[ACTIVITY A]
For each statement, (i), (ii) and (iii), decide whether it agrees with the passage on Badfinger below, which comes before the items. Answer yes or no, and quote the deciding words of the passage.
(i) The name Badfinger was suggested by Neil Aspinall.
(ii) Come And Get It was written by Pete Ham.
(iii) Under the name The Iveys, the group had a moderate hit in Europe with Maybe Tomorrow.
[ACTIVITY B] Continue the passage on Badfinger, which precedes the items, from the point where it stops.

Badfinger were one of the first groups signed to the Beatles’ new record label Apple in the late 1960s. In a previous incarnation, they were known as The Iveys and had enjoyed a moderate hit in Europe with the song Maybe Tomorrow. Despite this, the Apple hierarchy decided that the Iveys as a band name was not in keeping with the group’s new power-pop direction and was considered trite for the times. The Beatles road manager Neil Aspinall stepped in and suggested the new name Badfinger (allegedly a reference to the Beatles song With A Little Help From My Friends, which had boasted a working title of Bad Finger Boogie).
Badfinger’s association with The Beatles at that time gave them great kudos, but was also to dog them somewhat as comparisons with the fab four became repetitive and wearisome for the principal songwriters, Pete Ham and Tom Evans. They went on to enjoy some success in the US over the ensuing three or four years, but became hamstrung by the poor management contracts they signed along the way. The endless stream of negative ramifications following on from these signings caused huge tensions within the band and proved toxic to their career.
The first of the three Badfinger songs to have a direct Beatles connection gave them their biggest UK hit:
* Come And Get It – from the album Magic Christian Music, the song was written by Paul McCartney and the eventual recording was almost a mirror image of McCartney’s demo version on which he played all the instruments. It made top ten throughout the world, landing them with a ‘new Beatles’ tag (for better or for worse).

[SUPPLIED RECORDS]
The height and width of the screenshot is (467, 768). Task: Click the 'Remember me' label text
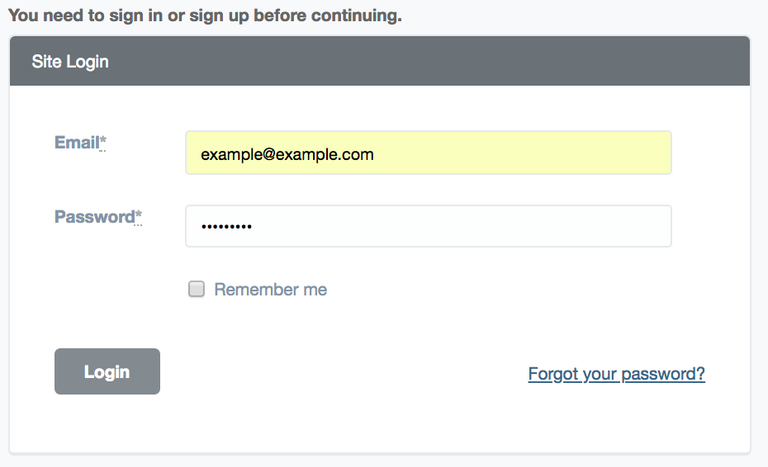click(x=270, y=290)
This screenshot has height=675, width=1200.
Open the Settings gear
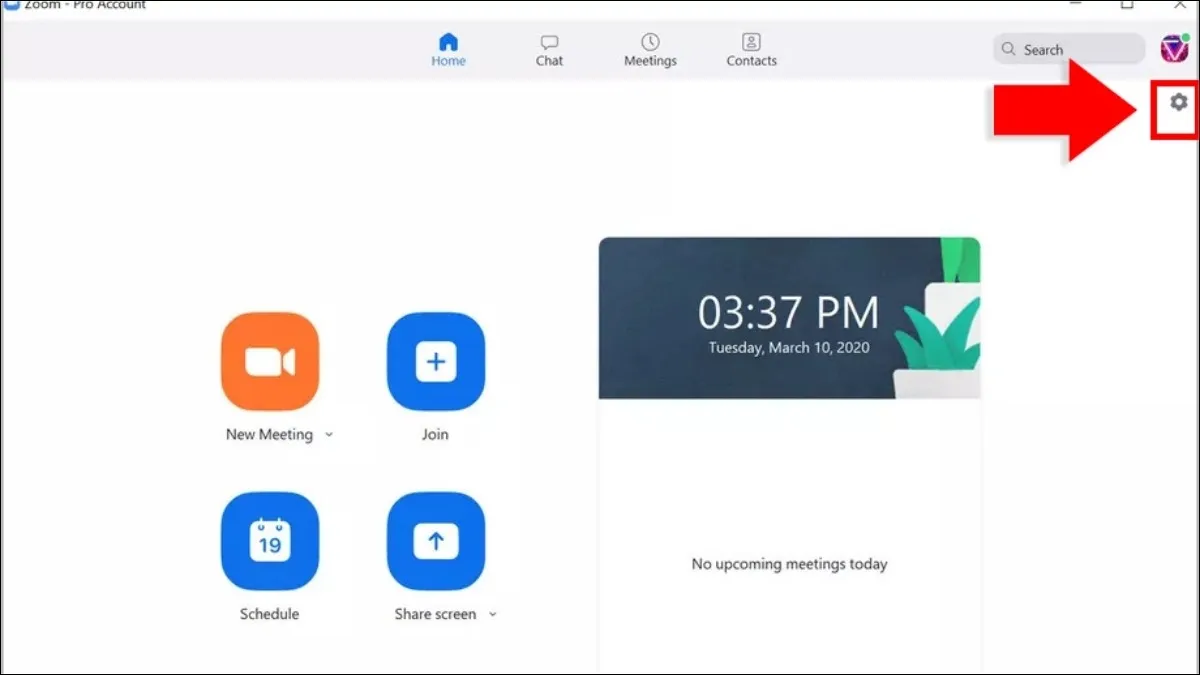coord(1179,102)
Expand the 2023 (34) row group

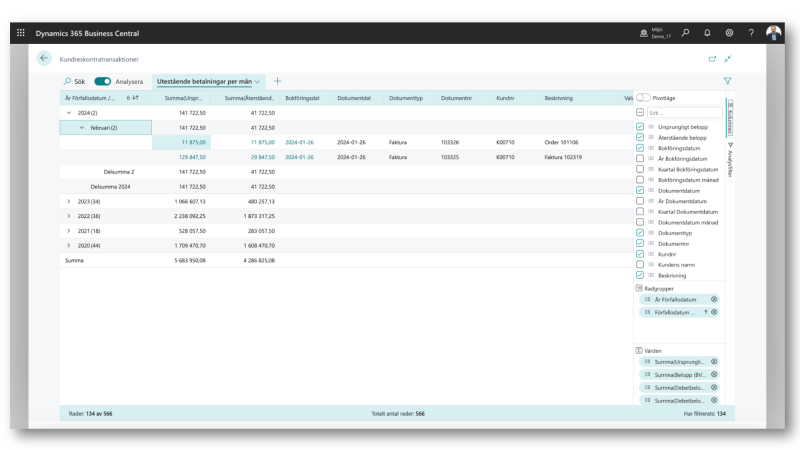tap(69, 200)
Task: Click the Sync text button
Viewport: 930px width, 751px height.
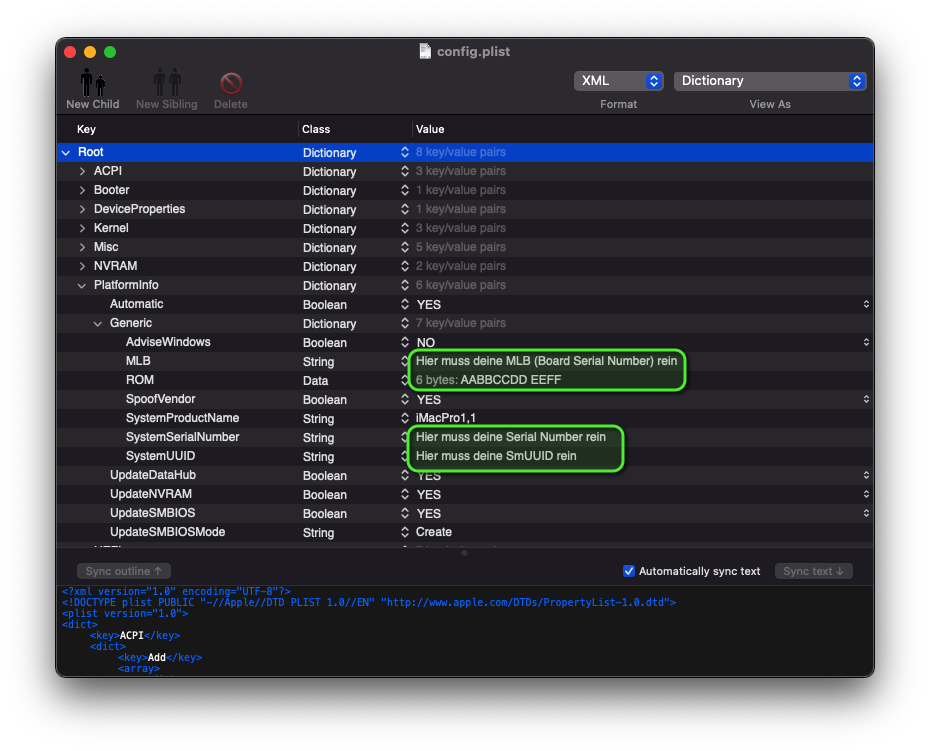Action: coord(813,571)
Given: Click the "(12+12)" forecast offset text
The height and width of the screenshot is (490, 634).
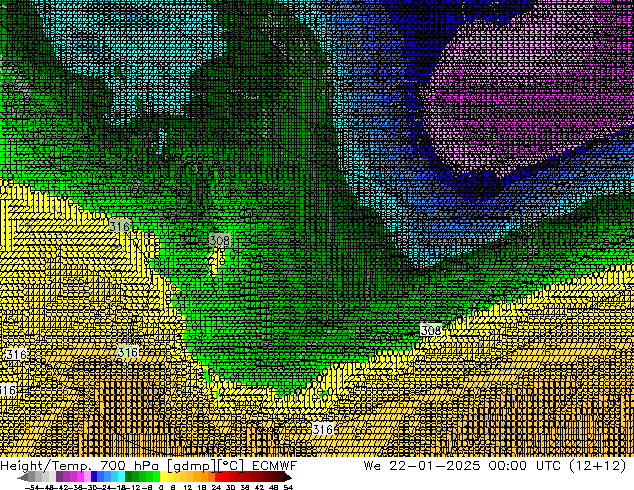Looking at the screenshot, I should (x=603, y=466).
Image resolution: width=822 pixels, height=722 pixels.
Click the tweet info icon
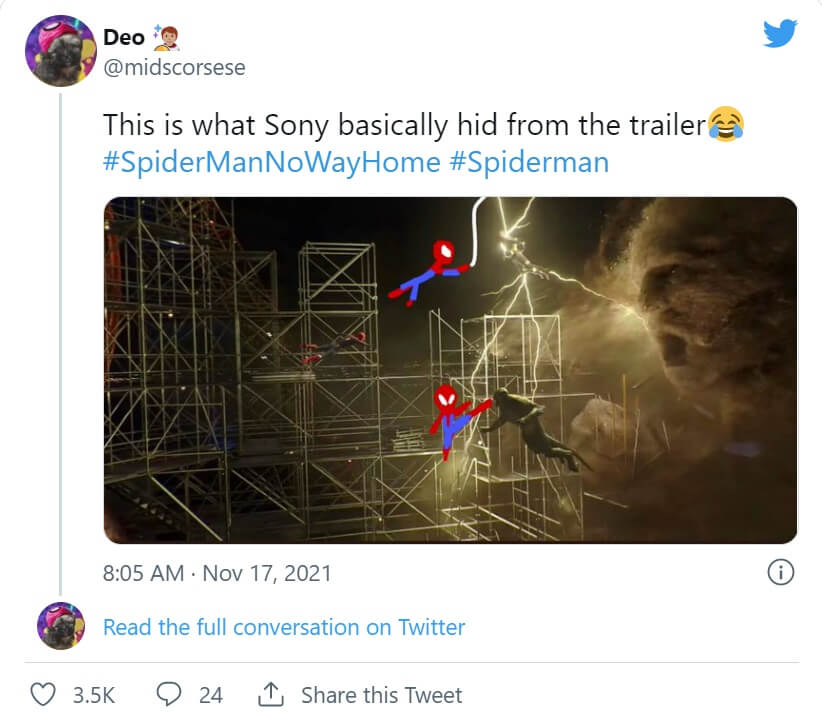pyautogui.click(x=780, y=572)
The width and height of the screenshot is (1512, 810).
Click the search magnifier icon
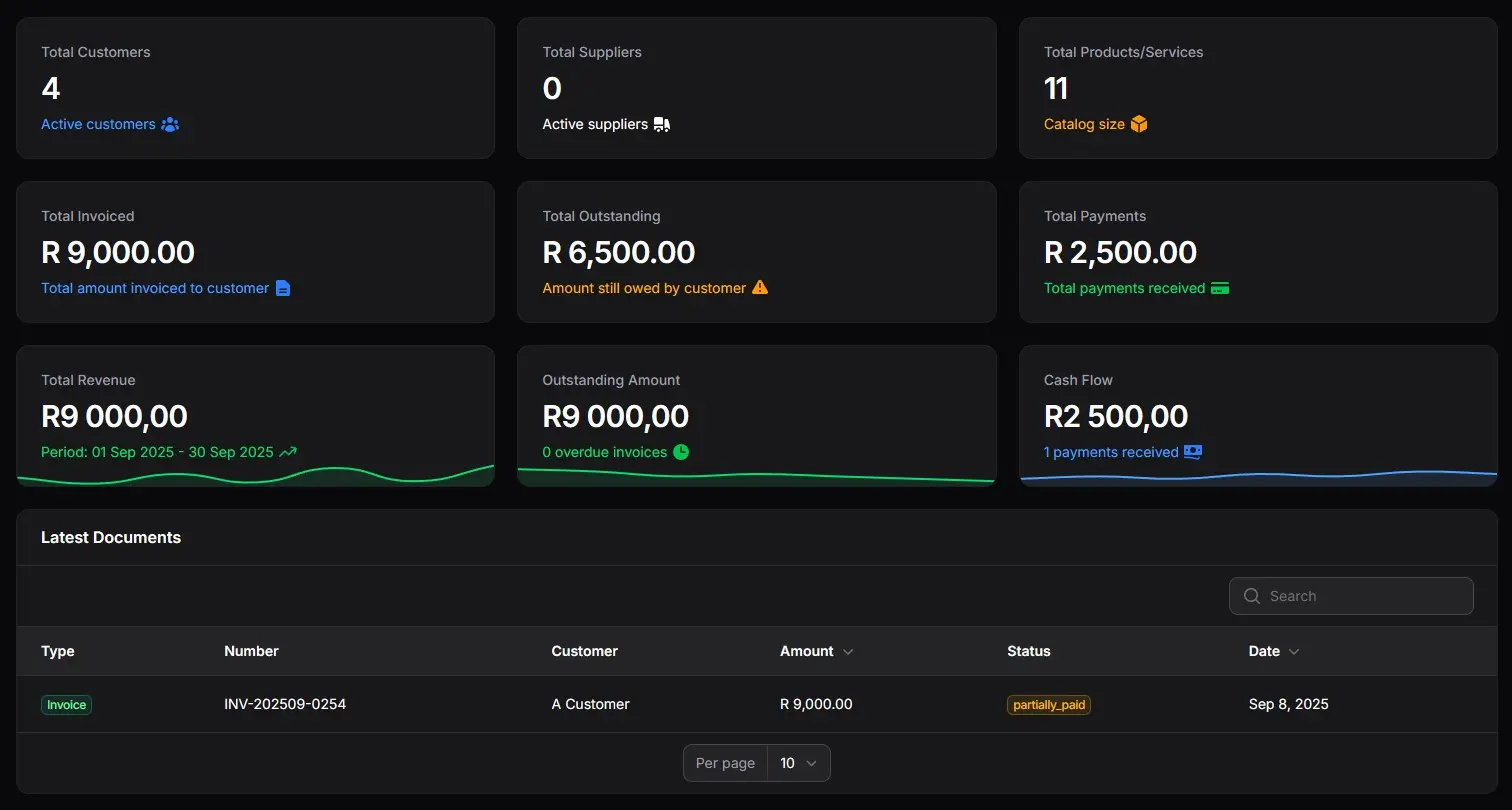[x=1251, y=595]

[TASK RESULT A]
(i) Yes: "The Beatles road manager Neil Aspinall stepped in and suggested the new name Badfinger"
(ii) No: "the song was written by Paul McCartney"
(iii) Yes: "had enjoyed a moderate hit in Europe with the song Maybe Tomorrow"

[TASK RESULT B]
* No Matter What – from the album No Dice, initially produced by the Beatles roadie Mal Evans, until final production was completed by one of the Beatles regular engineers since 1966, Geoff Emerick. There was no doubt they’d achieved a much heavier sound on here than anything they’d done as The Iveys. An outstanding lead vocal from Pete Ham, which drew favourable comparisons with Lennon and many other, heavy rock exponents of the time such as Free’s Paul Rodgers and Deep Purple’s Ian Gillan.
* Day After Day – from the 1971 album Straight Up, produced initially by George Harrison whose involvement was suddenly curtailed by his Concert For Bangladesh commitments. The final production credit went to Todd Rundgren. To my ear, it sounds as though the track’s lucid slide guitar can only belong to George.